Alex Martin/Presse Sports

Quentin Fillon Maillet à l'entraînement à Bessans (Savoie) en août 2020

La lutte contre le réchauffement climatique, un nouveau sport olympique et paralympique ?

Si d’autres représentants français ont un tout autre rapport à la neige – tels Dorian Hauterville, originaire de Lyon, “venu au bobsleigh un peu par hasard”, ou Gabriella Papadakis, qui a grandi à Clermont et qui n’a pas beaucoup vu la neige en France – la préoccupation écologique est la même. “Quand j’étais petit, j’entendais qu’il y avait un réchauffement climatique, mais je ne comprenais pas vraiment ce que ça voulait dire, confie Alexandre Pouyé. Ensuite, on est entré dans la phase où les gens plus vieux que moi me disaient: ‘Ah, quand j’étais petit, il y avait plus de neige, les glaciers étaient différents’, mais je ne me sentais pas non plus touché directement. La troisième phase dans laquelle je suis entré récemment, ces dernières années, c’est le vivre, le ressentir, et ça fait vraiment peur. Personnellement, c’est un gros gros stress, et je n’arrive pas à imaginer un avenir où ce que l’on fait là, ça puisse durer encore très longtemps…” Arthur Bauchet lui aussi le sait : “On est très mal placés pour parler d’environnement, car mine de rien, notre sport demande énormément à la planète, on en est conscients. On lui fait du mal quand on se déplace en bus en Europe, mais on essaye de limiter notre impact au maximum. Ça fait mal au cœur de voir les glaciers, les montagnes dans cet état. J’espère que la neige a encore un avenir. On est tous concernés, tous touchés par les questions environnementales. C’est notre sport notre métier, on est très proches de la nature.”

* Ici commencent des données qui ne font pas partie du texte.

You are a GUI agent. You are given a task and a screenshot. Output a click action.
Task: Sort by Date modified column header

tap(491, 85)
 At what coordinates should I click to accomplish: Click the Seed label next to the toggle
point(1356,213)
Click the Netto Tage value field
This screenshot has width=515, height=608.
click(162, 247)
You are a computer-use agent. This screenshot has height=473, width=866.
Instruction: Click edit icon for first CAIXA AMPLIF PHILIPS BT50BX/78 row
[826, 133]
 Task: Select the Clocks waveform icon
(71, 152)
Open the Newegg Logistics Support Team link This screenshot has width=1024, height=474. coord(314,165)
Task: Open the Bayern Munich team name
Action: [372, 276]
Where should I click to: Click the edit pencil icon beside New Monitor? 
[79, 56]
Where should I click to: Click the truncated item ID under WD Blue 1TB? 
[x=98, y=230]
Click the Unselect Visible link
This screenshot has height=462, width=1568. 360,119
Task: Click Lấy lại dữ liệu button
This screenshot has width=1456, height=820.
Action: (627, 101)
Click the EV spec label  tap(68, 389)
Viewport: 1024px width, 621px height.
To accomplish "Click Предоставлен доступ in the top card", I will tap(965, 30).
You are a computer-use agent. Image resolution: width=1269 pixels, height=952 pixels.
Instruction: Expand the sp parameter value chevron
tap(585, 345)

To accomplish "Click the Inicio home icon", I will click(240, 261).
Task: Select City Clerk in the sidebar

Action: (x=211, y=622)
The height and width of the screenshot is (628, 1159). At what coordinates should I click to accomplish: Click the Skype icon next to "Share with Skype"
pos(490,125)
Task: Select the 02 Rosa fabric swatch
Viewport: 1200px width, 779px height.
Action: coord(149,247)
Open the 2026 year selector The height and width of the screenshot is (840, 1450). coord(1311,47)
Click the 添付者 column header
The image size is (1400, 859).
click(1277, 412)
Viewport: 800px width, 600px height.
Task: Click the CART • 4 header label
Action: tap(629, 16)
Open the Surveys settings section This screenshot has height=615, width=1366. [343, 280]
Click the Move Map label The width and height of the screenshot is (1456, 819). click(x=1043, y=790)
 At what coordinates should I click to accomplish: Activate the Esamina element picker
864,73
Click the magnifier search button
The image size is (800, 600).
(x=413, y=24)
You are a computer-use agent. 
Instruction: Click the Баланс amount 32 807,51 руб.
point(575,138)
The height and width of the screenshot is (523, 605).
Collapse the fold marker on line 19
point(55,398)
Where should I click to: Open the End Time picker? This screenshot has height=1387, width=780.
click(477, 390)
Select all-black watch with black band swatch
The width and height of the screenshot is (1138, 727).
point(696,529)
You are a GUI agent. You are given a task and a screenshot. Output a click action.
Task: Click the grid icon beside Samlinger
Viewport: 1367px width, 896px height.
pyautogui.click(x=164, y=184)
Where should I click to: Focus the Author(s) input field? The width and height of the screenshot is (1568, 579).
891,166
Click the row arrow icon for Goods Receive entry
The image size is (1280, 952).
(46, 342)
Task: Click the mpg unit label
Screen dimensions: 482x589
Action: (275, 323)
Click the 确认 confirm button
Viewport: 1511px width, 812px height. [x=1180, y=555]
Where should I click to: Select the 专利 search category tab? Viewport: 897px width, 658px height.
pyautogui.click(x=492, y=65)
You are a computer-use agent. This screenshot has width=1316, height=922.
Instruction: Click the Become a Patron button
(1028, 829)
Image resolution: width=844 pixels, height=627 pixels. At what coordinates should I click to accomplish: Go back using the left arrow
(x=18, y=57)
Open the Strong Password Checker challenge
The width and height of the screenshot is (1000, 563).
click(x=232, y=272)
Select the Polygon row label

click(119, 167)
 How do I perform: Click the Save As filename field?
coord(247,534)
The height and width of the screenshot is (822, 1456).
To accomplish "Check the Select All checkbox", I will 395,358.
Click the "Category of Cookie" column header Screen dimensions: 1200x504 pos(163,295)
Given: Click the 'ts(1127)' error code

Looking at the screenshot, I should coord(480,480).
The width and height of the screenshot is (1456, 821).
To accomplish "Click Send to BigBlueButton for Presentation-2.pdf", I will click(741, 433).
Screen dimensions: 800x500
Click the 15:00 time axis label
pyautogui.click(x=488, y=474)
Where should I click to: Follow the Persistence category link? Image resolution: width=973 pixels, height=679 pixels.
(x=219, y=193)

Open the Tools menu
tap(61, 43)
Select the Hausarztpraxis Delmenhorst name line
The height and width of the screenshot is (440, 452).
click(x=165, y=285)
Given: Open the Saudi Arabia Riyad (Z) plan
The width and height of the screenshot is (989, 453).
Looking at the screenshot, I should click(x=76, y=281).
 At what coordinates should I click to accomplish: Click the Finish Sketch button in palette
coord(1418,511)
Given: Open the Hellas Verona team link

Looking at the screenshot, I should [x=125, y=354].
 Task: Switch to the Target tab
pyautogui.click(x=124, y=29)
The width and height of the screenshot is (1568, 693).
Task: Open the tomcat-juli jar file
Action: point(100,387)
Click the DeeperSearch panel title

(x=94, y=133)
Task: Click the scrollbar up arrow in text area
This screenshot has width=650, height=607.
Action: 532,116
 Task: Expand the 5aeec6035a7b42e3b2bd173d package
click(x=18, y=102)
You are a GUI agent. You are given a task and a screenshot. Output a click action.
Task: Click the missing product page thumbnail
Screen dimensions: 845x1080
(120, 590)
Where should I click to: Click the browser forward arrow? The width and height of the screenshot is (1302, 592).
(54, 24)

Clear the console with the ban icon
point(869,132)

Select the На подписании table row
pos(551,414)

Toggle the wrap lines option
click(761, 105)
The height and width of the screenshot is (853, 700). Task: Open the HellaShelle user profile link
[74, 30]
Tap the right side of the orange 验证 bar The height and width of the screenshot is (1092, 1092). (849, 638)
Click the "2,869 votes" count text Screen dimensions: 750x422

Alizée Baron, championne de skicross, partage les inquiétudes des autres membres de l’équipe : “En tant qu’athlètes skieurs, on est directement affectés. Quand on voit des glaciers, on se rend compte qu’ils ne sont plus du tout pareils, ils prennent vraiment cher d’année en année. On le voit, quoi, c’est super choquant, et il faut réagir vite, et en même temps, on prend conscience du fait qu’on a encore la chance de pouvoir skier sur ces glaciers-là, de vivre ça et de pouvoir encore en profiter.” Désormais, les comportements erratiques du climat commencent à se faire ressentir : “Il m’est arrivé des trucs incroyables, raconte Maxime Montaggioni : “Une fois à Tignes, un brouillard givrant, jamais vu ça. Tu fais un mètre, t’as tout sur le masque, c’est glacé, tu passes la descente à gratter ton masque pour essayer d’y voir quelque chose.”

Alexis Berg/Presse Sports

Glacier de Tignes, juillet 2018

"QUAND ON VOIT DES GLACIERS, ON SE REND COMPTE QU’ILS NE SONT PLUS DU TOUT PAREILS, ILS PRENNENT VRAIMENT CHER D’ANNÉE EN ANNÉE" ALIZÉE BARON

S’engager, malgré les contradictions

Si l’engagement est désormais nécessaire, chaque athlète cherche encore le meilleur endroit pour que son action soit la plus en phase avec la réalité de son empreinte carbone. Alexandre Pouyé : “S’engager ? Évidemment, quand on est sportif de haut niveau, on n’a pas vraiment le droit de dire qu’on est très engagé, parce que cet hiver, je vais prendre l’avion pour aller aux Jeux, donc pour l’instant, j’essaye encore de réfléchir à la manière de m’engager, mais je pense déjà qu’après ma carrière, je vais déjà bien bien réduire les voyages en avion, ça c’est sûr.”

Maxime Montaggioni ne se cache pas derrière sa responsabilité : “Peut-être que nous aussi, on participe à la dégradation, donc à côté de ça, je roule en hybride, j’essaie d’avoir des comportements plus écoresponsables. C’est sûr que je ne suis pas irréprochable, mais quand je vois un déchet, je le ramasse, c’est des petits gestes que j’applique au quotidien.” Un principe que Benjamin Daviet trouve nécessaire d’appliquer coûte que coûte : “On a la chance d’avoir une belle nature, en tant que skieur on en profite énormément, et il faut essayer de préserver cette belle faune, ne pas l’abîmer.”